In recent weeks, fears of economic weakness have resurfaced as a bout of risk aversion has swept across global markets.
Economic data surprise indices have turned decisively lower, indicating that economic data are now coming in below consensus forecasts.
"It is hard to avoid the reality that the overall macro data picture is bleaker now than a few months ago," says Aleksandar Timcenko, a vice president on the global macro strategy team at Goldman Sachs.
In a note to clients, Timcenko examines the recent underlying data that go into Goldman's proprietary "Global Leading Indicator" index, a measure used as a proxy for global growth.
"Our Global Leading Indicator now suggests that the period of accelerated growth ended in September of 2013," he writes.
"The ensuing four months of 'Slowdown' - positive but sequentially declining global growth - reduced the monthly rate of growth to a half, from around 0.40% per month to 0.20% per month."
Timcenko walks through how it all unfolded in recent months:
The first time the GLI pointed to Slowdown was in the Advance November 2013 print, released in mid-December. At that point, the weakness was concentrated in EM-exposed components, including Korean exports, and the industrial metals price index. Also, Global PMIs - while still improving - were quite sharply split between improving DMs and weakening EMs. And at that time, our interpretation was that the weakness was localised.
But now, with the January reading, which we released earlier in the week, the weakness seems to be broader. Six components declined: the Baltic Dry index, global new orders-to-inventories spread, global PMIs, the AUD and CAD trade-weighted index, Korean exports and the Japanese inventory/sales ratio. Four components improved: the Belgian and Netherlands manufacturing surveys, consumer confidence aggregate, S&P GSCI industrial metals index®, and U.S. initial jobless claims.
Although the large decline in the U.S. PMI, and the U.S. new orders-to-inventories spread in particular, was quite extreme, before entering the index, like all data, it undergoes a battery of statistical transformations - de-trending, filtering and standardising. And when looking at the components of the GLI, our read of the evidence suggests that the ongoing GLI Slowdown - which we now date to have started in November - is still mild, but spread broadly across components.
Relative to the start of the Slowdown phase, the global new orders-to-inventories spread is about flat, and global PMIs fell only by a small amount relative to their historical volatility. Over the last month, the declines here have become more pronounced: the global new orders-to-inventories spread fell by about one standard deviation and global PMIs fell about half a standard deviation, hardly dramatic declines. Korean exports and the Japan inventory-to-sales ratio both fell modestly too, also by around half of their respective standard deviations.
A component that fell particularly sharply over last three months is the AUD/CAD trade-weighted index. On a three-month horizon, the index fell by more than two standard deviations. It continued to retreat last month, although at a somewhat moderated pace.
Offsetting the widespread weakness, the global consumer confidence aggregate was particularly strong, increasing at times by more than a standard deviation on a monthly basis.
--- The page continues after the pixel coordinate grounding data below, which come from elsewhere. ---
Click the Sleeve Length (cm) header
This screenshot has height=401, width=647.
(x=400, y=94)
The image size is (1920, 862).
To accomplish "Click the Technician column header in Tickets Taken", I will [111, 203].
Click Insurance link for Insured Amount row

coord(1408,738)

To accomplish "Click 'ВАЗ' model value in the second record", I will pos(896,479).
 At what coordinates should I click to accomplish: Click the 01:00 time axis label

Overall, the cross-sectional dispersion of GLI component moves is close to its historical averages, suggesting that there are no 'outliers' that have skewed the final print in their own direction, and that the most recent weakness, while not unusual and still not alarming, is likely a fair reflection of the current macro landscape.
It wasn't until mid-January that global risk markets - most notably, the S&P 500 - began to take notice and adjust accordingly to the first part of the slowdown.
Goldman doesn't expect the slowdown to persist, but the worry is that recent volatility in financial markets could feed back into the real economy, and the slowdown could enter a new phase.
"If - against our expectations - this market turbulence persists for several more weeks there will naturally be some ripple effects," says Andrew Cates, an economist at UBS.
"Global financial instability will inevitably lead to economic instability via channels concerning balance sheets, risk premiums, the cost of capital, confidence, spending and trade. Simulation analysis for the record suggests that if the recent EM-induced turmoil does not reverse itself - but equally does not extend itself - global industrial production growth would be around 0.1-0.2 percentage points lower than otherwise in the year ahead."